Op Wereldvrededag op 1 september liet de Turkse staat opnieuw zijn brute gezicht zien en voerde grootschalige aanvallen uit op Şehba, Manbij, Til Temir en Ain Issa in de noordoostelijke autonome regio van Syrië. De aanvallen troffen opnieuw de burgerbevolking en werden afgeslagen door lokale militaire raden die aan de SDF waren verbonden. Infiltratiepogingen in dorpen werden afgeweerd.
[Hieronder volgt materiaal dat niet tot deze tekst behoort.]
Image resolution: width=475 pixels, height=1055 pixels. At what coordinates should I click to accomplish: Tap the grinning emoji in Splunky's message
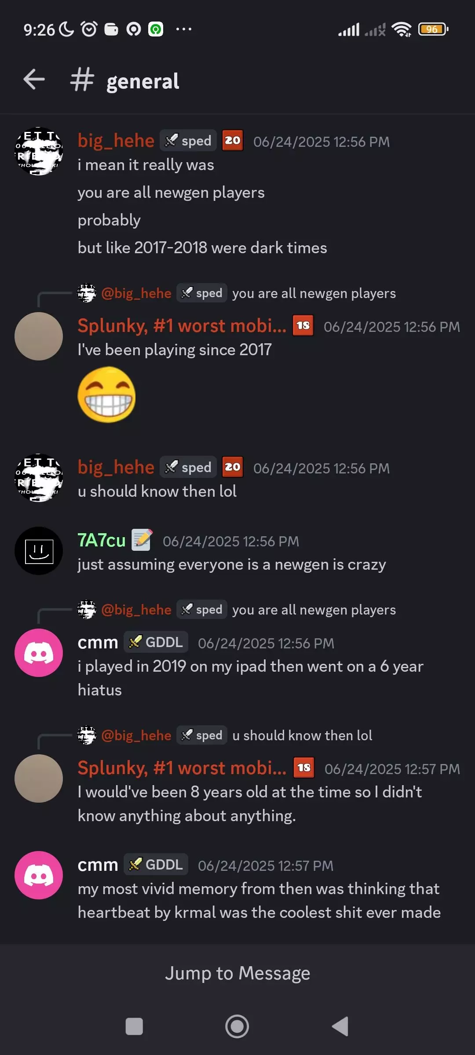[106, 395]

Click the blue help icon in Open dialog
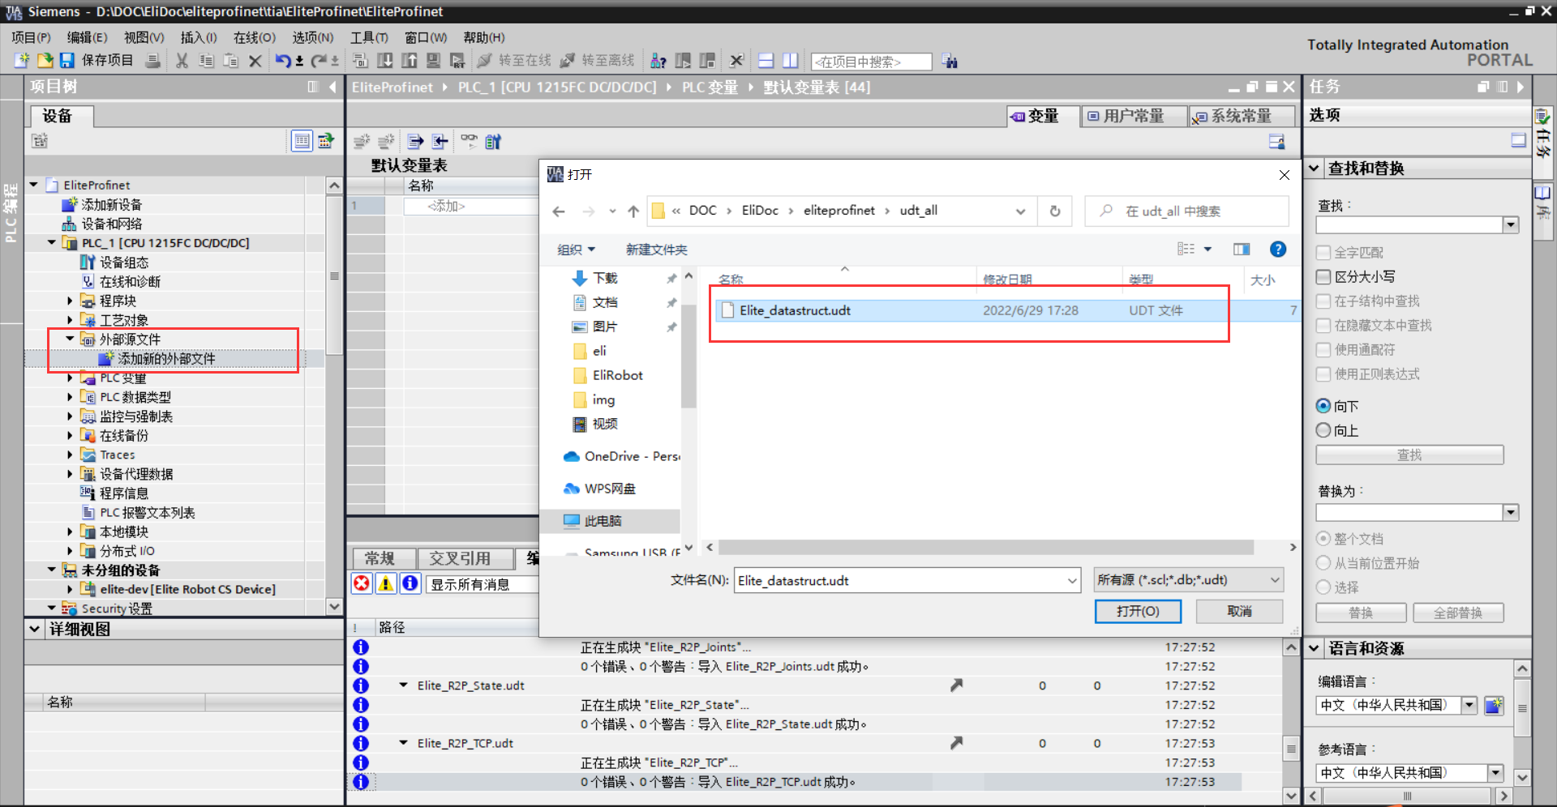pyautogui.click(x=1277, y=250)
Aanvallen op Manbij: Vier kinderen gedood
De aanvalsgolf op 1 september richtte zich vooral op gebieden ten noorden en westen van Manbij. Veel huizen en landbouwgronden van de burgerbevolking werden geraakt door artillerievuur. Meteen aan het begin van de invasie werden vier kinderen in het dorp Mahsanli gedood door een Turkse artilleriegranaat. Zeven vrouwen en kinderen raakten gewond.
De basis voor de aanvallen waren drie grote bases van het Turkse leger en hun huurlingentroepen in het noorden van Manbij. In deze bases bevonden zich jihadisten van de Al-Qaida-groep Hayat Tahrir al-Sham (HTS) en de zogenaamde Syrische Nationale Leger (SNA). De aanvallers leken op IS-leden en hun voertuigen hadden IS-vlaggen.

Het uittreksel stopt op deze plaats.